More than a dozen people involved in the industry, including owners, breeders and veterinarians, testified how they’d be affected by the cut.

Among them were Jay Holden, who relocated his family’s thoroughbred horse farm from Colorado to Indiana three years ago, after the legislature passed the law that compelled the racinos to share 15 percent of their adjusted gross revenues with the state’s horse industry.

“We moved here based on the program,” Holden said. “We’ve sold foals to people in other states who plan to bring those horses to race here in Indiana.”

Staff members from the Indiana Horse Racing Commission, the state government entity that oversees the industry, testified that the number of registered thoroughbreds, standardbreds and quarter horses in the state had increased over the last three years — an indicator the industry is growing.

Michael Brown, executive director of the Indiana Horsemen’s Benevolent & Protective Association, testified about a study completed last fall by Purdue University Calumet, that says horse racing has a $1 billion annual economic impact in Indiana.

That includes 9,000 jobs and $69 million in state and local taxes generated by the industry, Brown said.

Brown said those numbers are directly related to the boost in funding from the racino revenues. “A 57 percent cut would be devastating,” Brown said.

The committee also heard from Sen. Jean Leising, R-Oldenburg, whose district includes the racino in Shelbyville. “I know you have a lot of tough decisions,” Leising said. “But we can’t pull the rug from under these folks.”

The tough decisions to which she alluded were why the cuts were proposed to begin with. Facing a structural deficit, the state’s budget-makers had to come up with ways to balance the biennial budget, which kicks into effect July 1.
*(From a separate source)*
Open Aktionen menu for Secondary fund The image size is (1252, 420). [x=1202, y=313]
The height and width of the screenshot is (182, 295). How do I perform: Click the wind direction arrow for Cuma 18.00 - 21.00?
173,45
At the start of the hearing, Kenley warned people who had come to testify against the proposed cut for the horse industry. “We have some very difficult budget issues,” Kenley said.

Several factors are making it even more difficult. The chairman of the House Ways and Means Committee, where the proposed budget originated, wants the 57 percent cut to stay in place.

But the proposed budget never got out of the House. That’s because 39 of the 40 House Democrats staged a walkout on Feb. 22 and have never come back, leaving the Republican-dominated House without a quorum to do business.

Fearing House Democrats wouldn’t come back anytime soon, Kenley decided to start the Senate side of the budget hearings. But if the House doesn’t pass the budget by the session’s end on April 29, Gov. Mitch Daniels will have to call a special session to get a budget passed before June 30, the end of the current fiscal year.